Neuer Küchendirektor als „1. Mann am Herd“ im Grand Èlysée Hamburg
Seit dem Frühjahr steht mit Tillman Fischer ein neuer Küchendirektor an der Spitze der gesamten gastronomischen Abteilung des Grand Èlysée Hamburg. Der gebürtige Nienburger bringt eine außergewöhnliche Laufbahn mit, die ihn von den St. Pauli Landungsbrücken über die Weltmeere bis in das größte privat geführte Fünf-Sterne-Hotel Deutschlands geführt hat.
Viele Jahre lang war Tillman Fischer auf den Luxuslinern „MS Europa“ und „MS Europa 2“ von Hapag-Lloyd Cruises als Executive Chef tätig. Mit einem internationalen Küchenteam brachte der gelernte Koch regionale Produkte und höchste kulinarische Standards auf die Teller der internationalen Kreuzfahrt-Passagiere.

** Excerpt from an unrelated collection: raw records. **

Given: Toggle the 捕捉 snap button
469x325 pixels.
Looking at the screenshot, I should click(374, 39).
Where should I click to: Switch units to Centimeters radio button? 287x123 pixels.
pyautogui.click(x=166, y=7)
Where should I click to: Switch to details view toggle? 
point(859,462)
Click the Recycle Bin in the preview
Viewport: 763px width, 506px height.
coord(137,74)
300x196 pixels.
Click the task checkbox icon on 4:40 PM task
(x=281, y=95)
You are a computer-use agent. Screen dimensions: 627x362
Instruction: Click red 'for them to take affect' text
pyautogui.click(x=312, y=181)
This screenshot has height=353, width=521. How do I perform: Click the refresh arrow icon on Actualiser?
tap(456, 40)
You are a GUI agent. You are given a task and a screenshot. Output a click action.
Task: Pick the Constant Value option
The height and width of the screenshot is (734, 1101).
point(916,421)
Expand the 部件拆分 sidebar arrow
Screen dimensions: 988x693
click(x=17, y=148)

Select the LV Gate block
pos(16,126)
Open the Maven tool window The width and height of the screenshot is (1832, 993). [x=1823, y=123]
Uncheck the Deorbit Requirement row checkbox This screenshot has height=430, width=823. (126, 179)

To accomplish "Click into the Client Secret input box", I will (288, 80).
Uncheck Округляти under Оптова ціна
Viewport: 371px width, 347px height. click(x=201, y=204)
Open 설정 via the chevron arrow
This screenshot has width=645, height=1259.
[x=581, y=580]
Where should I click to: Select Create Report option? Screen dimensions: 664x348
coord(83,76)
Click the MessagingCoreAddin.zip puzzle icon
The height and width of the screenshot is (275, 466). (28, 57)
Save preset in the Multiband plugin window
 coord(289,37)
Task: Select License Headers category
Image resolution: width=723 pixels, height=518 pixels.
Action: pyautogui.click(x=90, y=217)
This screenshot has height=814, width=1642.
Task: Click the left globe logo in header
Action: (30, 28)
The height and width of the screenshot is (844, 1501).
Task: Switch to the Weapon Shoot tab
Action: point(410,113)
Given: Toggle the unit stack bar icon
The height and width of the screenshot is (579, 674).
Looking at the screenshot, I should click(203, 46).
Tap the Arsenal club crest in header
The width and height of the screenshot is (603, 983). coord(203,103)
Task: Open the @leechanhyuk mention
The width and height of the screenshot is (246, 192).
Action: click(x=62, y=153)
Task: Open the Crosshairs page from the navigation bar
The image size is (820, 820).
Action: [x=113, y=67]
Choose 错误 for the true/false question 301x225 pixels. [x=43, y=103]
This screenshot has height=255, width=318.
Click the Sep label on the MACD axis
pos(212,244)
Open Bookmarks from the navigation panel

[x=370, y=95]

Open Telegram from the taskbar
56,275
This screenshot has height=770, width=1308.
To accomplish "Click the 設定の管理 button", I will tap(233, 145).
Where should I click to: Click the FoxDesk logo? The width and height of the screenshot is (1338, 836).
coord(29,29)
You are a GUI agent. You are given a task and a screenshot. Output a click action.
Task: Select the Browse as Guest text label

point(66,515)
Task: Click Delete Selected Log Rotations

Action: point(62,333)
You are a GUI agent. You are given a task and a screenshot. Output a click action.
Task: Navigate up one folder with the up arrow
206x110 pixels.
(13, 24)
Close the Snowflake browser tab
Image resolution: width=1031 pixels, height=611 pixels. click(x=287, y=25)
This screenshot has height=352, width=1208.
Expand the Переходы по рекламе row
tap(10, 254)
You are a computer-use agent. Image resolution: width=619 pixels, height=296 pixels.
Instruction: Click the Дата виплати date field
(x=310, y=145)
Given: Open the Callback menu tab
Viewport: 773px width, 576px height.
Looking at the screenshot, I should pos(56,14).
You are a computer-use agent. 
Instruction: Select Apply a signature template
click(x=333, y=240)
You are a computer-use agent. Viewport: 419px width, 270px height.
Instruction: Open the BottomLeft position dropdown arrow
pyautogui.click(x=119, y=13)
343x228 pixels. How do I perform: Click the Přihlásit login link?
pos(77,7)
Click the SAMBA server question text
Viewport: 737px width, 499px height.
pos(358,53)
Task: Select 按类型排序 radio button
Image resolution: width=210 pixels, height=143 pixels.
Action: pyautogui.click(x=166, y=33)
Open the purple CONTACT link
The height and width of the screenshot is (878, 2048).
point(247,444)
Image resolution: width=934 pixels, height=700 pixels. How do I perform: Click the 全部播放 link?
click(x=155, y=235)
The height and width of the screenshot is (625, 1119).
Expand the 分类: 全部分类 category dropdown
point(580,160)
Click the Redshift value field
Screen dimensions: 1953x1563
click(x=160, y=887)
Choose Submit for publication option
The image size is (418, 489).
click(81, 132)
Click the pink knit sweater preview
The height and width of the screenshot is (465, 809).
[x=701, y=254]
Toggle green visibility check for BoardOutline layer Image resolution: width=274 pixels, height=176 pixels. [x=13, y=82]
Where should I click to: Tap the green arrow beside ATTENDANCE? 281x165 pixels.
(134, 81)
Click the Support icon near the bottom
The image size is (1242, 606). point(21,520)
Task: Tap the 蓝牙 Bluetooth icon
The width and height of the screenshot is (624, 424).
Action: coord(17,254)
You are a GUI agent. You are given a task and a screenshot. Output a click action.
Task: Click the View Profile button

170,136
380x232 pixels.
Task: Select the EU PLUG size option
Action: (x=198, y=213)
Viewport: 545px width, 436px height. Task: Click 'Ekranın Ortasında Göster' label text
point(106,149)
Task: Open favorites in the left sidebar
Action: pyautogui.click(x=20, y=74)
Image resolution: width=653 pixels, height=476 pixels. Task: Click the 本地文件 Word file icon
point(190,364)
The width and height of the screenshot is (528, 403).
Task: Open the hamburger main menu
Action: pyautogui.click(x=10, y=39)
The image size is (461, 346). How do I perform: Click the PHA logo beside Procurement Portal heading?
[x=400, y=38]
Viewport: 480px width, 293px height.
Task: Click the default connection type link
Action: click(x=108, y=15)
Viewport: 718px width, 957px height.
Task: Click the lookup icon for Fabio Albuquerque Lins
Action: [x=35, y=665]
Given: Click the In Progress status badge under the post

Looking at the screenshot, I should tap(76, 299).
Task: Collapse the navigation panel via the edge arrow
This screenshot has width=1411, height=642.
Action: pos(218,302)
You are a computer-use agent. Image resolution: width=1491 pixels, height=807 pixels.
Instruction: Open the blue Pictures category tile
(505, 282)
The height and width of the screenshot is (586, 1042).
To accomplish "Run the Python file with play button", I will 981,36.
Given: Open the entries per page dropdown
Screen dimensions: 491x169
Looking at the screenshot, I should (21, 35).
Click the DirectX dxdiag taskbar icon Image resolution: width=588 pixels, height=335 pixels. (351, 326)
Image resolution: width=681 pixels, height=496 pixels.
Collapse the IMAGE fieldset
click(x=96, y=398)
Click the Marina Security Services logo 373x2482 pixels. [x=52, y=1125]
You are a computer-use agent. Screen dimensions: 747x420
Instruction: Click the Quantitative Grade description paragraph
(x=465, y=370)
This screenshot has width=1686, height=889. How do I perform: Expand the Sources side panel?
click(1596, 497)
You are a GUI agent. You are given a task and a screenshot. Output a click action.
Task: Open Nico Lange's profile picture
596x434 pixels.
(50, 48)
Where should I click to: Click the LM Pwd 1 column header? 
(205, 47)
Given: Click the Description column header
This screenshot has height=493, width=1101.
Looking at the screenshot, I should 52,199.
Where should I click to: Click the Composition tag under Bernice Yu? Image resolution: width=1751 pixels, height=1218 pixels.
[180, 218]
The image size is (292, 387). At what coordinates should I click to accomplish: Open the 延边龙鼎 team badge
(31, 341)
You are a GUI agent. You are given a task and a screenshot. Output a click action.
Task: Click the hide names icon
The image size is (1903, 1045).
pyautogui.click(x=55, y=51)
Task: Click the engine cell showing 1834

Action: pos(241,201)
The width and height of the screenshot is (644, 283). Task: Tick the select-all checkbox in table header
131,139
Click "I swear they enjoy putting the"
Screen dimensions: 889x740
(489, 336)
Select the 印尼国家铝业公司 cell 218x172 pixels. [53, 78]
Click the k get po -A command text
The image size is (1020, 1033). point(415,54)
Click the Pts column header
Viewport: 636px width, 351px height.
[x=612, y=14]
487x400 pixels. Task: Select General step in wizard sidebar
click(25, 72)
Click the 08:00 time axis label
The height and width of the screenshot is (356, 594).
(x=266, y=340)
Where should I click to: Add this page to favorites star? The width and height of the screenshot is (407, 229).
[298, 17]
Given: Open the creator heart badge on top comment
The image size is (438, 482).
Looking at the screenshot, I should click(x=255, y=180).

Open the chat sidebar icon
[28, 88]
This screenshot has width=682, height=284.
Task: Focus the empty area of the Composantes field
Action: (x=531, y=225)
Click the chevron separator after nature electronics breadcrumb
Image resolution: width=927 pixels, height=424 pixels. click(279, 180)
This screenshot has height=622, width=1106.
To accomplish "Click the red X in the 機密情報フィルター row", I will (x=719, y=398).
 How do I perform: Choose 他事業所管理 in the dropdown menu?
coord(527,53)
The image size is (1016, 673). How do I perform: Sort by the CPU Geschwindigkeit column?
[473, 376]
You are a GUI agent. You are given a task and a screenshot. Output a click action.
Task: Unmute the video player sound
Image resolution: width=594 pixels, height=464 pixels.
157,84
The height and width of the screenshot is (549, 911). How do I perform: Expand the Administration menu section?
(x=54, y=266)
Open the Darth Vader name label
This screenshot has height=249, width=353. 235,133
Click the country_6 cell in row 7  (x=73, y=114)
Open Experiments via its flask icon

„Mit Tillman Fischer gewinnen wir einen international erfahrenen Spitzenkoch und einen Teamplayer mit feinem Gespür für Qualität, Organisation und Kreativität. Sein tiefes Verständnis für interkulturelle Kulinarik und sein moderner Führungsstil passen perfekt zu unserem Hotel. Wir freuen uns darauf, die Kulinarik des Hotels mit Tillman Fischer auf eine neue Ebene zu heben“, kommentierte Tashi Takang, Hoteldirektor des Grand Èlysée Hamburg, die kürzliche Ernennung.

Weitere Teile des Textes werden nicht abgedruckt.